[Start of Dataset content]

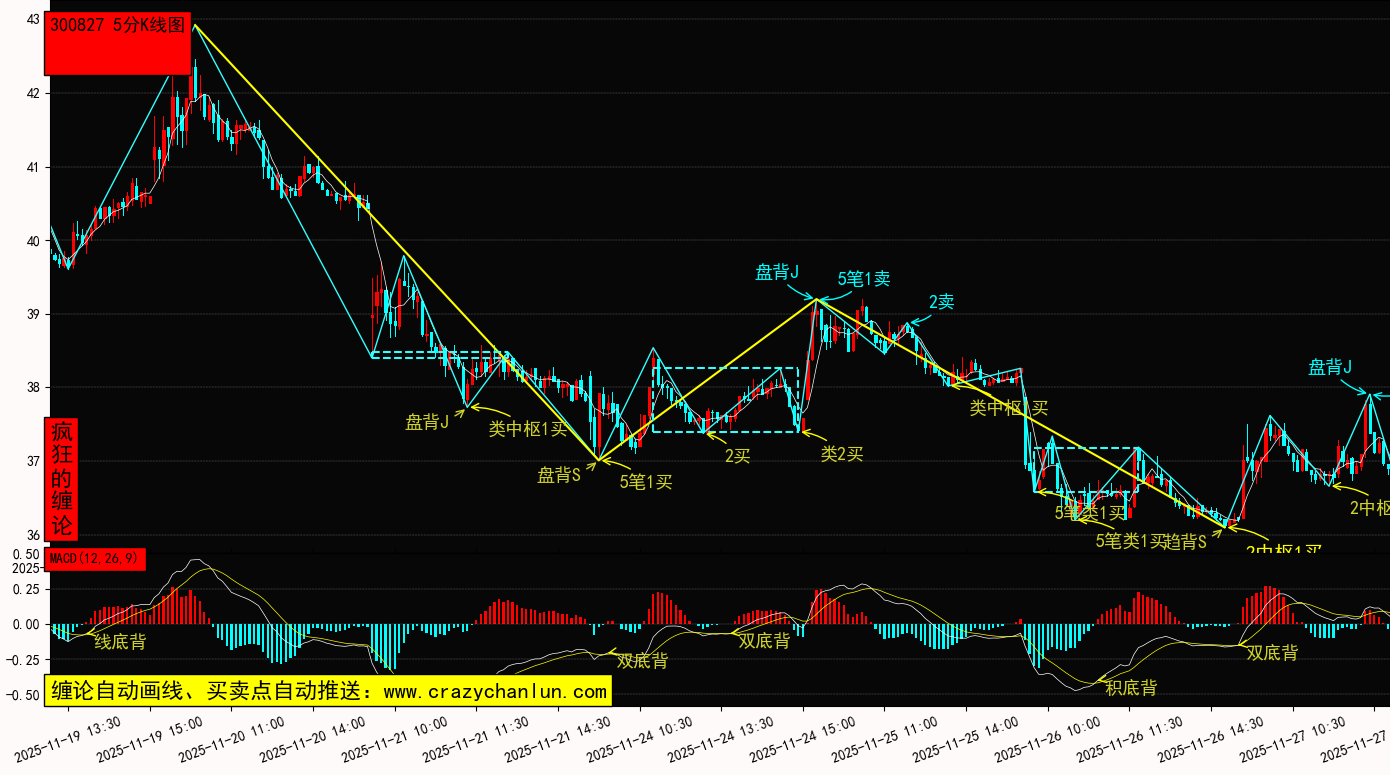Click the 盘背S annotation near the 37 low
The width and height of the screenshot is (1390, 775).
pos(559,475)
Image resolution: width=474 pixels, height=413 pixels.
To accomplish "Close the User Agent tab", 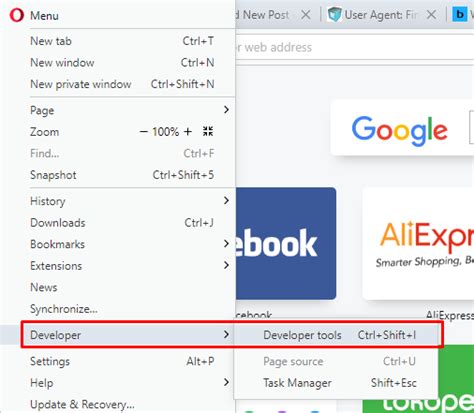I will click(x=431, y=15).
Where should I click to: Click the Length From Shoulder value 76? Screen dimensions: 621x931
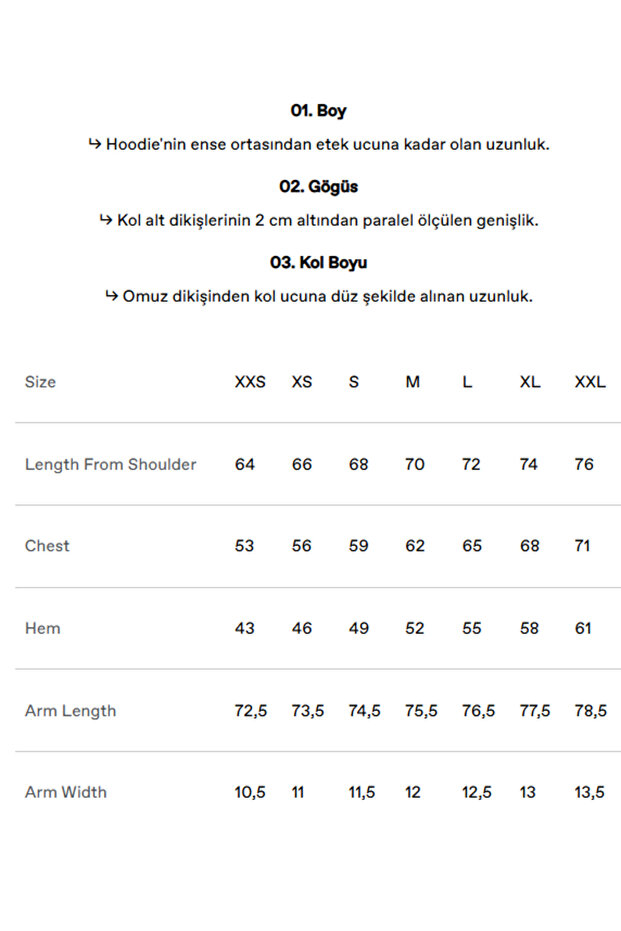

[End of Dataset content]

Set task: Count the lines in the entries above that contain the string "height", treating case as significant. Reply with the number only.

Written solution: 2